Two Line Elements (TLE)[1] is a data format widely used to track objects orbiting Earth. Encoded in the TLE is the 6-D state vectors, BSTAR[2] drag term, first and second derivative of the mean motion, and other miscellaneous of the object.

There are various established propagation models such as SGP, SGP4, SDP4, SGP8 and SDP8 which are used to predict the future state vectors of the satellites. However, due to the inherent uncertainties of the TLE, this error gets propagated through time as well. For example, a typical TLE downloaded from Celestrak[3], the momentum vector components, Px, Py, Pz, could, on average, carry an uncertainty of +-10km/h. After a day, the uncertainty would be then +-240km/h which is not ideal. Very often, the state vectors produced by such propagation models are not accurate and cannot be used after a day of simulation. They have to be refreshed by getting new TLEs.
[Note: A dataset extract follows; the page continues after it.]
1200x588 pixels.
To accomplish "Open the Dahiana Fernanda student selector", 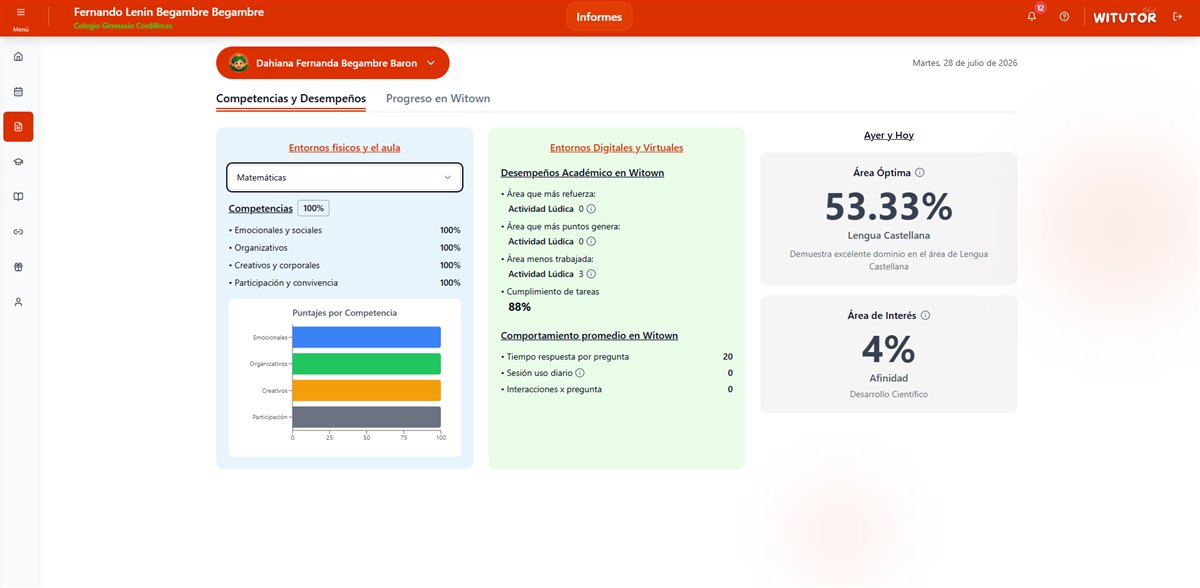I will coord(333,63).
Because of this uncertainties, there are a lot of cry wolf cases. Celestrak offers free reporting of conjuction analysis of satellite payloads with its platform called Satellite Orbital Conjunction Reports Assessing Threatening Encounters in Space (SOCRATES)[5]. From there you can download AGI viewer files to fun STK/CAT simulation of conjuction analysis reports.

The event that shook the space world is the first reported payload-to-payload collision in the history of spaceflight. On February 10, 2009, the satellite communications company Iridium lost contact with one of its spacecraft, Iridium 33. Earlier that day, Iridium had received a prediction of a close approach of 584 m (1,916 ft) between Iridium 33 and another orbiting spacecraft, the non-operational Russian communications satellite Cosmos 2251. Iridium had received close approach reports before, and the one on February 10 was not particularly alarming or deemed a “top predicted close approach” compared to other predicted close-approach events for that week. Nevertheless, at the time the close approach was predicted to occur above northern Siberia, Iridium abruptly stopped receiving telemetry from its spacecraft [4].

About this project

This is just a toy concept to test out a statistical approach to predict TLE instead of the conventional propagation model. As the cadence of TLE updates is high (~ twice daily), this source of data is suitable for times series analysis or machine learning techniques. In this repo, I would present a simple Linear Regression to predict TLE. As the regression model does not factor in physical laws of Newtonian, the above mentioned error propagation through time of the momentum would not apply.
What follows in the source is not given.